(AIM OF THE TASK):
Every record shown below should be duplicated exactly.

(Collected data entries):
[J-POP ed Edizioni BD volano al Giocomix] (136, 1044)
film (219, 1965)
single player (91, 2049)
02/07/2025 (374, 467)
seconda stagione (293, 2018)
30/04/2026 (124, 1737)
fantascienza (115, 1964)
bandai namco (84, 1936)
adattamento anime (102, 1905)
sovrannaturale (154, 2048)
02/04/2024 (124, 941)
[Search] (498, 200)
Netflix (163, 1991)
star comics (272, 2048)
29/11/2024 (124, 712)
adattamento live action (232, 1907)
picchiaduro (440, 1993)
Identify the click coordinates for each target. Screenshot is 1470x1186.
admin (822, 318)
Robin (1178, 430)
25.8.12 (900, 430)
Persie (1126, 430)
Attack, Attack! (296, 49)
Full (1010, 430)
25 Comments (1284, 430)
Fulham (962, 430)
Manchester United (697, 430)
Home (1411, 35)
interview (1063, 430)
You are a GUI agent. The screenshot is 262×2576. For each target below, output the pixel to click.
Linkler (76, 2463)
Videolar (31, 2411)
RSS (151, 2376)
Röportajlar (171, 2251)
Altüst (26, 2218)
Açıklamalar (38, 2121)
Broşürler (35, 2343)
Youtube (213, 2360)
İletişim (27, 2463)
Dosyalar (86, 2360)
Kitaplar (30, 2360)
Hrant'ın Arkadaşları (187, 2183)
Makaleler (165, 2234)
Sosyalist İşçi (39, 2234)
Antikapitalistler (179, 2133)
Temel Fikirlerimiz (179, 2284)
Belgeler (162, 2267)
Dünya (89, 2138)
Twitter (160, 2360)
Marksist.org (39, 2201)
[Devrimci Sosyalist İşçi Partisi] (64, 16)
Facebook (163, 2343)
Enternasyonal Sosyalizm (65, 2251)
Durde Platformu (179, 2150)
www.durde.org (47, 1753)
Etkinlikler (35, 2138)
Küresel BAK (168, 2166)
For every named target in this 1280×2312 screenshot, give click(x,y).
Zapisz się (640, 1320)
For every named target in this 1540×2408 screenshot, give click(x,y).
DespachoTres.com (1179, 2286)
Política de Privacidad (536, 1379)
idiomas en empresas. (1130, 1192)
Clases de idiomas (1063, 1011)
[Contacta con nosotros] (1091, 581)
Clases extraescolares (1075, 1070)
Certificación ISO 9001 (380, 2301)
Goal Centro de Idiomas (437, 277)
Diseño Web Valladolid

(TASK OUTPUT):
[J-POP ed Edizioni BD volano al Giocomix] (136, 1044)
film (219, 1965)
single player (91, 2049)
02/07/2025 (374, 467)
seconda stagione (293, 2018)
30/04/2026 (124, 1737)
fantascienza (115, 1964)
bandai namco (84, 1936)
adattamento anime (102, 1905)
sovrannaturale (154, 2048)
02/04/2024 (124, 941)
[Search] (498, 200)
Netflix (163, 1991)
star comics (272, 2048)
29/11/2024 (124, 712)
adattamento live action (232, 1907)
picchiaduro (440, 1993)
Identify the click coordinates for each target. Screenshot is 1470x1186.
admin (822, 318)
Robin (1178, 430)
25.8.12 (900, 430)
Persie (1126, 430)
Attack, Attack! (296, 49)
Full (1010, 430)
25 Comments (1284, 430)
Fulham (962, 430)
Manchester United (697, 430)
Home (1411, 35)
interview (1063, 430)
You are a GUI agent. The screenshot is 262×2576. For each target below, output the pixel to click.
Linkler (76, 2463)
Videolar (31, 2411)
RSS (151, 2376)
Röportajlar (171, 2251)
Altüst (26, 2218)
Açıklamalar (38, 2121)
Broşürler (35, 2343)
Youtube (213, 2360)
İletişim (27, 2463)
Dosyalar (86, 2360)
Kitaplar (30, 2360)
Hrant'ın Arkadaşları (187, 2183)
Makaleler (165, 2234)
Sosyalist İşçi (39, 2234)
Antikapitalistler (179, 2133)
Temel Fikirlerimiz (179, 2284)
Belgeler (162, 2267)
Dünya (89, 2138)
Twitter (160, 2360)
Marksist.org (39, 2201)
[Devrimci Sosyalist İşçi Partisi] (64, 16)
Facebook (163, 2343)
Enternasyonal Sosyalizm (65, 2251)
Durde Platformu (179, 2150)
www.durde.org (47, 1753)
Etkinlikler (35, 2138)
Küresel BAK (168, 2166)
For every named target in this 1280×2312 screenshot, give click(x,y).
Zapisz się (640, 1320)
For every named target in this 1540×2408 screenshot, give click(x,y).
DespachoTres.com (1179, 2286)
Política de Privacidad (536, 1379)
idiomas en empresas. (1130, 1192)
Clases de idiomas (1063, 1011)
[Contacta con nosotros] (1091, 581)
Clases extraescolares (1075, 1070)
Certificación ISO 9001 (380, 2301)
Goal Centro de Idiomas (437, 277)
Diseño Web Valladolid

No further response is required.